- _What to produce_: The word "phone" may appear in some lines of the data; copy every such line.

Content starts

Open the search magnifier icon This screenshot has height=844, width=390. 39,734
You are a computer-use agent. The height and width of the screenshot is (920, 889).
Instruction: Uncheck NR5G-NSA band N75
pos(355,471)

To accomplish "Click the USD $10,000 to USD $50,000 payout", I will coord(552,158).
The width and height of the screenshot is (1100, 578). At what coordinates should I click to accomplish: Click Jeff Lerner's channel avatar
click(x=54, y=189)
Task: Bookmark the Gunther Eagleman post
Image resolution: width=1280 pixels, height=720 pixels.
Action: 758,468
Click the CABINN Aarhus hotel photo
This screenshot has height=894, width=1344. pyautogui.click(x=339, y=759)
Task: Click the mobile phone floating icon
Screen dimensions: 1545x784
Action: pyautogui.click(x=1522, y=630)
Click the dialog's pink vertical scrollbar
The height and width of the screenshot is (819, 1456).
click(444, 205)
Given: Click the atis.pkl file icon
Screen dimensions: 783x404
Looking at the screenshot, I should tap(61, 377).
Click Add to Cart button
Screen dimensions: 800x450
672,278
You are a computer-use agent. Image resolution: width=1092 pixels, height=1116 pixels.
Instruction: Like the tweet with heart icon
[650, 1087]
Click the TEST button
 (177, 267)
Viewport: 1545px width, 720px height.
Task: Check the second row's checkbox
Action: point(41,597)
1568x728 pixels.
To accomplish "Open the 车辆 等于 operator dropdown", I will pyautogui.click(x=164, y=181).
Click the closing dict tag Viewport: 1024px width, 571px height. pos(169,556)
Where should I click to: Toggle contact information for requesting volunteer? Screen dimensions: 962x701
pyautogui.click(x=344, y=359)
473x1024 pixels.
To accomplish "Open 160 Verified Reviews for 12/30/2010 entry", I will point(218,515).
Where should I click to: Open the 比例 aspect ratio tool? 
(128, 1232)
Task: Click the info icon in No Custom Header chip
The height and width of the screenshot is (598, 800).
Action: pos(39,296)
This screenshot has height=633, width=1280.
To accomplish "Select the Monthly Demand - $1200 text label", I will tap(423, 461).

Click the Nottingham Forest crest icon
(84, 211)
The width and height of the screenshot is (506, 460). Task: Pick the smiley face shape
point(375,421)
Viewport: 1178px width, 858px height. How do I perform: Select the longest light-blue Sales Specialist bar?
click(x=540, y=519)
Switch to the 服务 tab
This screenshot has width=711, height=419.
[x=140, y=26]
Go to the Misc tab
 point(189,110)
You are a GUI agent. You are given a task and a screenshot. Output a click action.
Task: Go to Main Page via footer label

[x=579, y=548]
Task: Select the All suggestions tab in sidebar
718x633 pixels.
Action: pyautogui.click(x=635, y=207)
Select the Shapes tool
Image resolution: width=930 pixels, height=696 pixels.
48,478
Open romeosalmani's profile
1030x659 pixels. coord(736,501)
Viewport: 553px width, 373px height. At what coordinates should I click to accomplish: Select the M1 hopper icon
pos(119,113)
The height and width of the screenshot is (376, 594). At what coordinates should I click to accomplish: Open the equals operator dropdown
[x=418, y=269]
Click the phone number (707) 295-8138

Content ends

- _Answer box_:
Task: Click the mobile phone floating icon
Click the phone number (707) 295-8138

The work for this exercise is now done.